English cricketer, schoolmaster, and clergyman

George Richard Dupuis (23 March 1835 – 30 January 1912) was an English schoolmaster and clergyman and a cricketer who played in eight first-class cricket matches, all but one for Cambridge University between 1854 and 1857. He was born at Eton, then in Buckinghamshire, and died at Sessay, Yorkshire.

The son of George John Dupuis, the vice-provost of Eton College, George Dupuis was educated there and at King's College, Cambridge. He was a middle-order batsman at Eton and played in the annual Eton v Harrow match for three seasons from 1851: it is not known whether he was right- or left-handed.
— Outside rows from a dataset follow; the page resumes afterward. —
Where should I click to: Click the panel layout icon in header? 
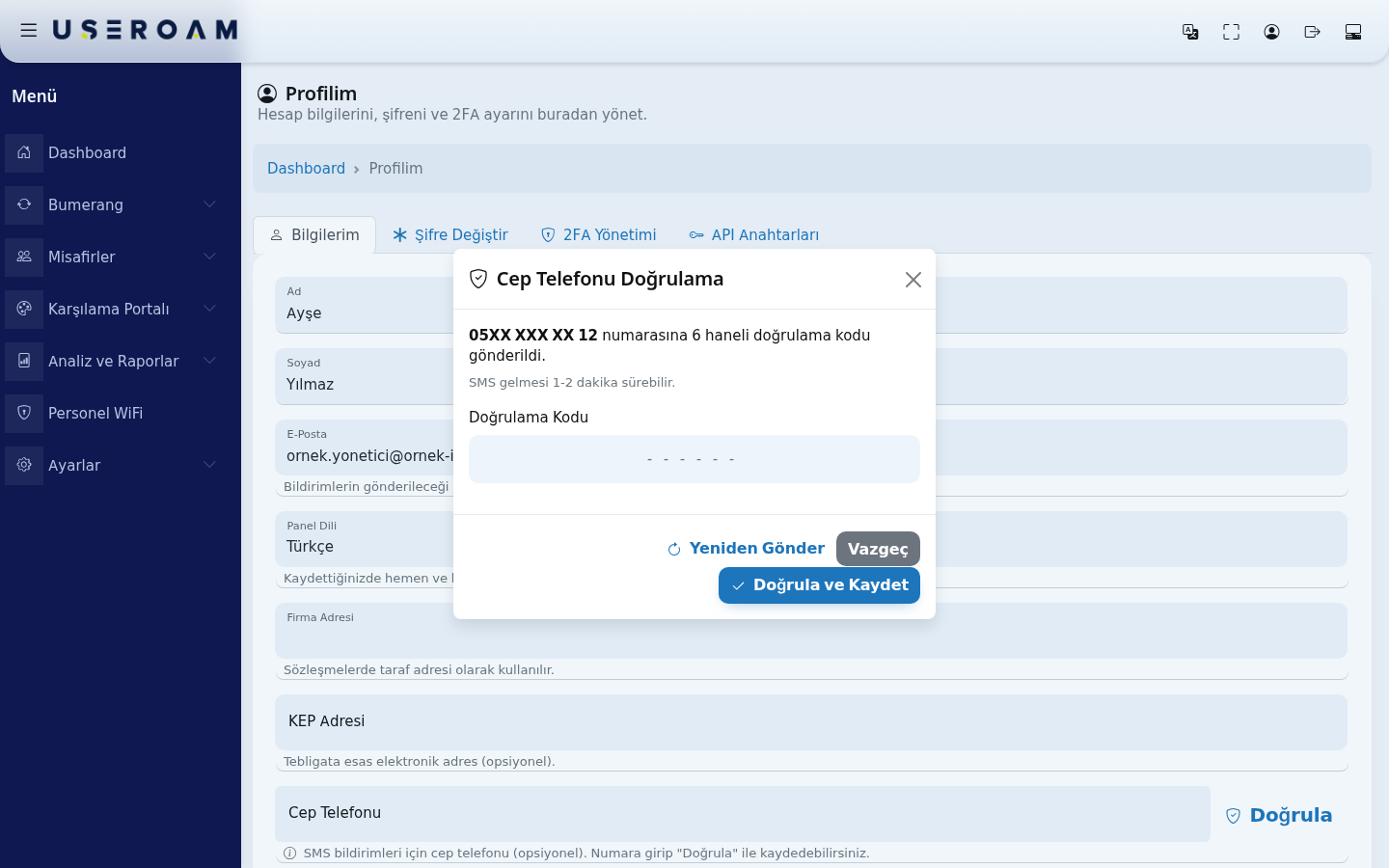(1353, 32)
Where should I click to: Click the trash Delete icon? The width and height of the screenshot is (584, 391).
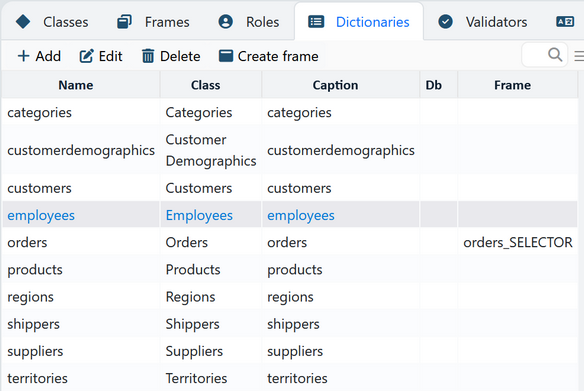point(148,56)
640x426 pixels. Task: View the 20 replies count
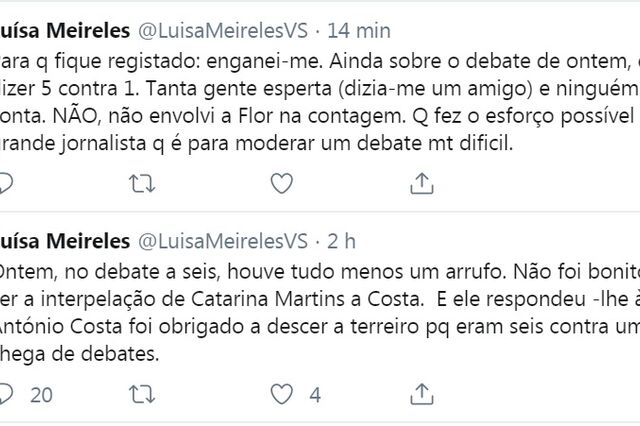tap(41, 395)
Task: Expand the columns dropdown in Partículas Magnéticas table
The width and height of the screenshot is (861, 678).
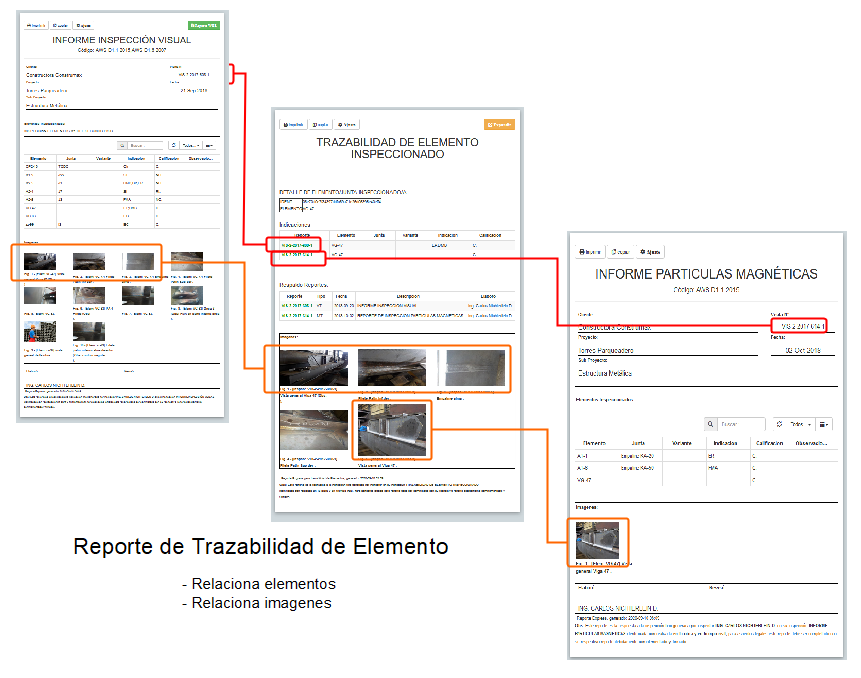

At Cambridge University he went straight into the university's first team in the 1854 trial match, but he failed to make runs in that or subsequent matches across the next two seasons and could not secure his place. In 1856, he played only a single first-class game for a "Gentlemen of England" amateur side. He did not win a Blue for appearing in the University Match against Oxford University until his fourth year at the university, which was his most successful in cricket; in the 1857 game, he scored 23 and 35 not out, which was his highest first-class score, and took his only first-class wicket. His comparative inactivity as a university cricketer may be explained by an anecdote recounted by H. S. Altham; Dupuis, Altham wrote, "was refused leave by the Dean of King's to play in a University match on the score that the proper place for a scholar of King's on a Saturday afternoon was in chapel".

Dupuis won academic prizes at Cambridge and was elected a fellow of King's College in 1857, the year before he graduated with a Bachelor of Arts degree. He returned to Eton College as an assistant master where, according to an obituary, "he gave his time largely to coaching the boys at cricket". He was ordained as a deacon in the Church of England in 1859 and as a priest the following year, but he did not take up a church appointment immediately, remaining at Eton until 1875. He then took up a post as rector of Sturminster Marshall in Dorset for two years, before moving to Sessay in North Yorkshire as rector in 1877, staying there for the rest of his life; the benefice was in the gift of Hugh Dawnay, 8th Viscount Downe who had been Dupuis' pupil at Eton and who was also a cricketer. Dupuis himself played in public school-related cricket matches into his forties and attended the Eton v Harrow match at Lord's every year to 1910.